Word and item position data =
+ + + +

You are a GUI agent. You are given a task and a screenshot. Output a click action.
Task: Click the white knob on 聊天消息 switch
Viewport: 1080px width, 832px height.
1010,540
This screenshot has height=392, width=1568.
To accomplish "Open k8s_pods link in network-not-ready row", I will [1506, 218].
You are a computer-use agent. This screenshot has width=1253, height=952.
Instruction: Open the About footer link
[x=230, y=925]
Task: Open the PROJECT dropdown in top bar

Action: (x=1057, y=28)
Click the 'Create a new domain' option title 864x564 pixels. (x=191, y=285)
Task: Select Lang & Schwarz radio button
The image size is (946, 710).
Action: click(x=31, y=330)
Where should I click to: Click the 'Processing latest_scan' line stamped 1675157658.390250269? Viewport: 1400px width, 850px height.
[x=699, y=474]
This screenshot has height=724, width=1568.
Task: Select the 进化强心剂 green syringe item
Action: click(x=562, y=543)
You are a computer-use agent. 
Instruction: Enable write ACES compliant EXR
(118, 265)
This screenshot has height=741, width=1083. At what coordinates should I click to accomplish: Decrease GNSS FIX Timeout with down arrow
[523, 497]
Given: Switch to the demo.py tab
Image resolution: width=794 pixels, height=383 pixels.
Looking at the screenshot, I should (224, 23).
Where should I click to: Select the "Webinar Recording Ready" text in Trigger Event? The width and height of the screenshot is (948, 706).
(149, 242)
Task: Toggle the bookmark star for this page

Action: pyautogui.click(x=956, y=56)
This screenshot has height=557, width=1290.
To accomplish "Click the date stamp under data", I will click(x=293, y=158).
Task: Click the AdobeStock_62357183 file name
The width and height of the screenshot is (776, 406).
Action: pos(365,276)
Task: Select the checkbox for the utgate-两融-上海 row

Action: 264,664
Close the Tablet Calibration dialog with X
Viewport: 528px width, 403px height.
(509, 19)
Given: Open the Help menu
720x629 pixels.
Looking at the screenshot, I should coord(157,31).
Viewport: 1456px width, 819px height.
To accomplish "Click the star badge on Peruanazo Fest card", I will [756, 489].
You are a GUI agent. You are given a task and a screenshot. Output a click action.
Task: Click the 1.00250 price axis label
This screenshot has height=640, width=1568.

+ + + +

WHAT THE TASK ASKS = Rescale the material between the lines holding "Task: Open the PROJECT dropdown in top bar" and "Action: click(x=31, y=330)", inclusive, and write those lines out again in full, requests included. Multiply every coordinate in the answers by 1.2 and round to whole numbers with halves going up, leaving all other numbers unchanged.

EXERCISE RESPONSE =
Task: Open the PROJECT dropdown in top bar

Action: (x=1268, y=34)
Click the 'Create a new domain' option title 864x564 pixels. (x=229, y=342)
Task: Select Lang & Schwarz radio button
The image size is (946, 710).
Action: click(x=37, y=396)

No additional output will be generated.